Cela a incité les entreprises privées à mettre en place leurs propres contrôles pour limiter la corruption et sont désormais plus efficaces pour la contrôler.

Les États-Unis sont très impliqués dans le soutien aux efforts de changement en RDC. Ils continuent à engager des discussions sur l'importance de la lutte contre la corruption, la lutte contre le blanchiment d'argent, et aussi sur la manière de promouvoir la concurrence et d'attirer les investisseurs américains.

Note d’information :

Les déclarations sur le climat d'investissement traitent des conditions du marché́, y compris des questions essentielles au maintien de normes élevées, telles que la protection du travail, les considérations environnementales et la conduite responsable des affaires.

Les sujets abordés comprennent l'ouverture à l'investissement, les systèmes juridiques et règlementaires, la protection des droits de propriété́ réelle et intellectuelle, le secteur financier, les entreprises publiques, la conduite responsable des affaires et la corruption.

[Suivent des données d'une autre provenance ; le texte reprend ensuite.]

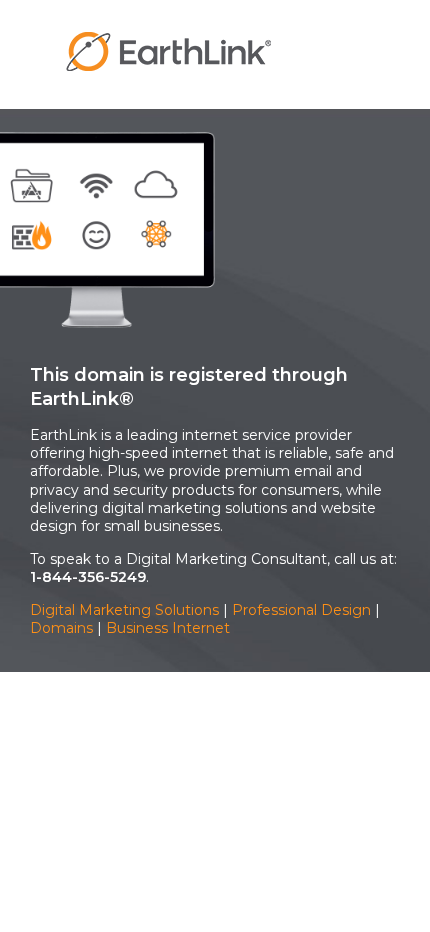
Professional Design (301, 610)
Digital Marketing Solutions (124, 610)
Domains (61, 628)
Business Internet (168, 628)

Un climat d'investissement accueillant peut contribuer à attirer des investissements durables et de grande qualité́ et à soutenir la reprise mondiale après la pandémie de COVID-19.

Le rapport souligne les domaines dans lesquels les pays ont amélioré les conditions d'investissement locales, ainsi que les obstacles restants qui peuvent entraver les opportunités pour les entreprises américaines.